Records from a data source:
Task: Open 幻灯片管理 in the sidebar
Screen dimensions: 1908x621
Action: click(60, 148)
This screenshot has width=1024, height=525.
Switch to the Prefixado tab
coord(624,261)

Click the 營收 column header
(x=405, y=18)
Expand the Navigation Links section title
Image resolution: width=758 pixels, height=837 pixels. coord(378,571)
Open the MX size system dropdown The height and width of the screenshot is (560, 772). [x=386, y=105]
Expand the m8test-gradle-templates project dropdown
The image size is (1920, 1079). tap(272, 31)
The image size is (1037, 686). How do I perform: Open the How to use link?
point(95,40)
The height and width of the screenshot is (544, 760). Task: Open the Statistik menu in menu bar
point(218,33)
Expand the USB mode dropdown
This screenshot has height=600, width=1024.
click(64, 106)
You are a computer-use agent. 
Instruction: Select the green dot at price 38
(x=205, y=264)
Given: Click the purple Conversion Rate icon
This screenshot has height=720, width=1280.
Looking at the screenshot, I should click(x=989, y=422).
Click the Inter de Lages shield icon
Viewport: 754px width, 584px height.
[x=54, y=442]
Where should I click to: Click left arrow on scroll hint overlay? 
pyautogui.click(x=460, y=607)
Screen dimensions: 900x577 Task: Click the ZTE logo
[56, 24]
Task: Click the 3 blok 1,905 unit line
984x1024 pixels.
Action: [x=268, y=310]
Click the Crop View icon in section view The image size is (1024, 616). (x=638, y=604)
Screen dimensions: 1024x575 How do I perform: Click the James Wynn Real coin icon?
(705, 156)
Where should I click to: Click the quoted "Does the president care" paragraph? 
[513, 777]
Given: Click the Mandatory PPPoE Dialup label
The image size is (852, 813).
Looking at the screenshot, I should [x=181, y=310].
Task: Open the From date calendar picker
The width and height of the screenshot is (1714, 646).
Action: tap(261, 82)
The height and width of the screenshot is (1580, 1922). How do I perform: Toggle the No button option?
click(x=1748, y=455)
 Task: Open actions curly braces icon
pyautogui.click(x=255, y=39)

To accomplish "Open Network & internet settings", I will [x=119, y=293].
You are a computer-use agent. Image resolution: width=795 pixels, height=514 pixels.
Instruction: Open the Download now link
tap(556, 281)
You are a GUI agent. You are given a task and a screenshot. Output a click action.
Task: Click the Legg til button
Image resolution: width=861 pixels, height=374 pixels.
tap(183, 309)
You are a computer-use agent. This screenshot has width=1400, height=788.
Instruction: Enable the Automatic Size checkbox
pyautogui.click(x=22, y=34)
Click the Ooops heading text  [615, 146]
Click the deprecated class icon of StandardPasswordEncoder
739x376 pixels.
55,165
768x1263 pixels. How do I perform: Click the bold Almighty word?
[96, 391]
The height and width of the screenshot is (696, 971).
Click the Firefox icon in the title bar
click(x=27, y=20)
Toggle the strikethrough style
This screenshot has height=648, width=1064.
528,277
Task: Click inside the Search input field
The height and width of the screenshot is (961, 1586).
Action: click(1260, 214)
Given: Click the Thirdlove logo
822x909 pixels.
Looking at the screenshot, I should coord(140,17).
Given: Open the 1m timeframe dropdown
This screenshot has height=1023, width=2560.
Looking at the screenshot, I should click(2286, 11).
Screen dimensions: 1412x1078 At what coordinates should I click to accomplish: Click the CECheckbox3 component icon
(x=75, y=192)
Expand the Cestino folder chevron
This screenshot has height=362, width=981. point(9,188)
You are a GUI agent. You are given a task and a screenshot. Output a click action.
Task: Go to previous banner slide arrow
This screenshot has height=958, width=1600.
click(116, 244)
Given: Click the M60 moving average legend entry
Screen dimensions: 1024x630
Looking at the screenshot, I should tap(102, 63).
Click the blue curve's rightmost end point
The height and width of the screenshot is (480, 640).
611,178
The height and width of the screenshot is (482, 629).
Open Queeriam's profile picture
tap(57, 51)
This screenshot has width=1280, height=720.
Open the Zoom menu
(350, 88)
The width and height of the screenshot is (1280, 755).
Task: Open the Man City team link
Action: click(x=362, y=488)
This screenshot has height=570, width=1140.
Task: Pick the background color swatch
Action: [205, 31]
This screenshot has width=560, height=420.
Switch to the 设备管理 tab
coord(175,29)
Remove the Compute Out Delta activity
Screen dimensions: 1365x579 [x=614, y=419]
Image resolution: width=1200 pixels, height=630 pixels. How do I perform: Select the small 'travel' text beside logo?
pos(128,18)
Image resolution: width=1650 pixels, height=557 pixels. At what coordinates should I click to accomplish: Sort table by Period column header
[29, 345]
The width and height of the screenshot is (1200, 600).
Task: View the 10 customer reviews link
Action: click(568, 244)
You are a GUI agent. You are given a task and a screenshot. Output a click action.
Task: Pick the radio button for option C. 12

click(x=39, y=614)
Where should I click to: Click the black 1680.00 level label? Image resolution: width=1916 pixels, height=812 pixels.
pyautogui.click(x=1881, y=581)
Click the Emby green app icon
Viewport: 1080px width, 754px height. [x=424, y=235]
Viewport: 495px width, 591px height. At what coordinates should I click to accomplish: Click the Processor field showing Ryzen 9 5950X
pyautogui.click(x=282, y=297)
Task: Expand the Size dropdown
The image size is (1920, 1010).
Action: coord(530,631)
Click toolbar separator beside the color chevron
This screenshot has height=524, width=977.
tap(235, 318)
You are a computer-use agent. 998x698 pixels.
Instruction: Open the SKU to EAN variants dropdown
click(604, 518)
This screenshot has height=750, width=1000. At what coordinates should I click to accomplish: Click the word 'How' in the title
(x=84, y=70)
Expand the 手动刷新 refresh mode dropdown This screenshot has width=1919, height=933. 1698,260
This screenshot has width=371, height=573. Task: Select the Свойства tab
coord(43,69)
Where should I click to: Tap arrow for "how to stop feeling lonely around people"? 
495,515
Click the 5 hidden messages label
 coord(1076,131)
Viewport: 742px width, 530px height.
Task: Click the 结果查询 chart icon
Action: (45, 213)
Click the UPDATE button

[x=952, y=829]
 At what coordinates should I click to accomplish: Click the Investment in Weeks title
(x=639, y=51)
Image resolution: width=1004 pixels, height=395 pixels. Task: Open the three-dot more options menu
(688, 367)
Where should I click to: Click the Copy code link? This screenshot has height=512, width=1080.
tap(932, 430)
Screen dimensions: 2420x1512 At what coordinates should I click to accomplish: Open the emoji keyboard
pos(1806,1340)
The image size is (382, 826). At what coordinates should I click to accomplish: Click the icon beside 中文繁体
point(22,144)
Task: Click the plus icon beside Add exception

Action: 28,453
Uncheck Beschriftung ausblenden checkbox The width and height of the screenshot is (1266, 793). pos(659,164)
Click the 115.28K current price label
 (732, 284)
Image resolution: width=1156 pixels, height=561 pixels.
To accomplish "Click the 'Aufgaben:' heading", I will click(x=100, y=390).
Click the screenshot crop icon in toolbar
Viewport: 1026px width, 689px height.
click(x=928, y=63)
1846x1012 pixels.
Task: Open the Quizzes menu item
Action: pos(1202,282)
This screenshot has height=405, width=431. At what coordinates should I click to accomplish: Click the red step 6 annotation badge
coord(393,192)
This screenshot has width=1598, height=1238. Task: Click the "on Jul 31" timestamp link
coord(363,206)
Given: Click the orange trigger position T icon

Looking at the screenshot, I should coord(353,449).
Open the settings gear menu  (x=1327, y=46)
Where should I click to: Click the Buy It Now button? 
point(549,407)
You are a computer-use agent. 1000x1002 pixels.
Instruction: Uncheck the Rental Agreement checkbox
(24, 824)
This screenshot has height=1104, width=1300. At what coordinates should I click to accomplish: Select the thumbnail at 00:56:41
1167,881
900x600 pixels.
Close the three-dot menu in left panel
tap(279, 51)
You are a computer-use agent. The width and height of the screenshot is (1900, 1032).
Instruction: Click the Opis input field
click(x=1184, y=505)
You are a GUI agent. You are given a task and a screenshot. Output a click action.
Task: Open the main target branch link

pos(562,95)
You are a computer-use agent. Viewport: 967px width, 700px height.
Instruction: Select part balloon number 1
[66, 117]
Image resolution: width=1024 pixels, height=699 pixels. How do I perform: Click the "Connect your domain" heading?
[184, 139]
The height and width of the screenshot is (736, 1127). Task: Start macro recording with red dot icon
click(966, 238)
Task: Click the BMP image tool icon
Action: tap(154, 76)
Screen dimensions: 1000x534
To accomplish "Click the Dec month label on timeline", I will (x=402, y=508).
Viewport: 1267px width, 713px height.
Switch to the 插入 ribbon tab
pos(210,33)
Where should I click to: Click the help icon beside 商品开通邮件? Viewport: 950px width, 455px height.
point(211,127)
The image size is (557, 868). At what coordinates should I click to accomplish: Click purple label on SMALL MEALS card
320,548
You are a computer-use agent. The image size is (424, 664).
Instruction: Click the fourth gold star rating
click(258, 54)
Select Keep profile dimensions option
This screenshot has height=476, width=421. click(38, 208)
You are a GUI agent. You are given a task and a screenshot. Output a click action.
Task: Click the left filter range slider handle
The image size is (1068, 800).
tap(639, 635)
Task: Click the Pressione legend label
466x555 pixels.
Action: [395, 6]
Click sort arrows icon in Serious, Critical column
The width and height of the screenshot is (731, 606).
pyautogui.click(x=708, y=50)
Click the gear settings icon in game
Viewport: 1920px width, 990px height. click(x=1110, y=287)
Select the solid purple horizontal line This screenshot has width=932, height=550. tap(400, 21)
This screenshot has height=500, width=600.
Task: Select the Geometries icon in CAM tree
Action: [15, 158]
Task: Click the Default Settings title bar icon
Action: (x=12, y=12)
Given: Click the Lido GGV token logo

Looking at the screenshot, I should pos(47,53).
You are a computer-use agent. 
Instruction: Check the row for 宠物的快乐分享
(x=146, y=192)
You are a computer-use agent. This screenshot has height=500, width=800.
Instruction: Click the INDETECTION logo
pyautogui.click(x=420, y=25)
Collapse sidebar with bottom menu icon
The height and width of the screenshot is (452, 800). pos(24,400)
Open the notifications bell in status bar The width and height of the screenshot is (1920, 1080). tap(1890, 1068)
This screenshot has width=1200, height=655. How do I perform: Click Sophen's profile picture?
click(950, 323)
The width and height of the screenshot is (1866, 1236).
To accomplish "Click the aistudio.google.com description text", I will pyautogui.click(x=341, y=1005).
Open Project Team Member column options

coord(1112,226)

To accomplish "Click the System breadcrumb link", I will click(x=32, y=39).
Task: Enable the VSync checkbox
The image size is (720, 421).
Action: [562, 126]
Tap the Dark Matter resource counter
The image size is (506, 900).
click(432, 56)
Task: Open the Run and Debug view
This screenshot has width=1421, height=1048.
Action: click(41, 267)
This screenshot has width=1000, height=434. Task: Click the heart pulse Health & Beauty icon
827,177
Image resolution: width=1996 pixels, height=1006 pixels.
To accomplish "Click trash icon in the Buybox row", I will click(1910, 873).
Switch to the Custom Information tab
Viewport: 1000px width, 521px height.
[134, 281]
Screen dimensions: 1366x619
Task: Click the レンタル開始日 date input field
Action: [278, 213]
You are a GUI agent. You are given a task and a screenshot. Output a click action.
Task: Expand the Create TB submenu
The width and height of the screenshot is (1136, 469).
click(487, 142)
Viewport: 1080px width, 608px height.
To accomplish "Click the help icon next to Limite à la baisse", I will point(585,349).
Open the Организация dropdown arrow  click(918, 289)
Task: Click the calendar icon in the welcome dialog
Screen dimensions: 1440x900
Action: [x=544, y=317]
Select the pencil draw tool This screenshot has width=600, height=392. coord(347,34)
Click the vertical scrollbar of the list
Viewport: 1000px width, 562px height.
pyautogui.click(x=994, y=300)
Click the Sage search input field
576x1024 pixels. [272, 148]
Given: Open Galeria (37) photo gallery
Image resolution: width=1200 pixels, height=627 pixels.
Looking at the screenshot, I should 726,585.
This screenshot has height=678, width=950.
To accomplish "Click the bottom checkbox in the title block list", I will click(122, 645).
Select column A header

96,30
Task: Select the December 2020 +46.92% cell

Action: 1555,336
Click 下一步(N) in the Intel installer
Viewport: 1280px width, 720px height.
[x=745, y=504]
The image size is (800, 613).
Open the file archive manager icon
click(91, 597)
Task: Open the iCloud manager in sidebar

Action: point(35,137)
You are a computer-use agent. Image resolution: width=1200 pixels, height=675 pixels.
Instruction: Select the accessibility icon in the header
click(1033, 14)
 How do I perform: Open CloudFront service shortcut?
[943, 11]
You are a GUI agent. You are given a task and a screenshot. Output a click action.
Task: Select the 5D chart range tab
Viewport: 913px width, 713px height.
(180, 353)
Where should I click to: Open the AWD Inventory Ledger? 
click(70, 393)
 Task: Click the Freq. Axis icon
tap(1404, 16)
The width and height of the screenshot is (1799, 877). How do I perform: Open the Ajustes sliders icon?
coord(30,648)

*ASSIGNMENT:* Check all the records above and select each line where the string "calendar" is found.

*TASK RESPONSE:*
Task: Open the From date calendar picker
Task: Click the calendar icon in the welcome dialog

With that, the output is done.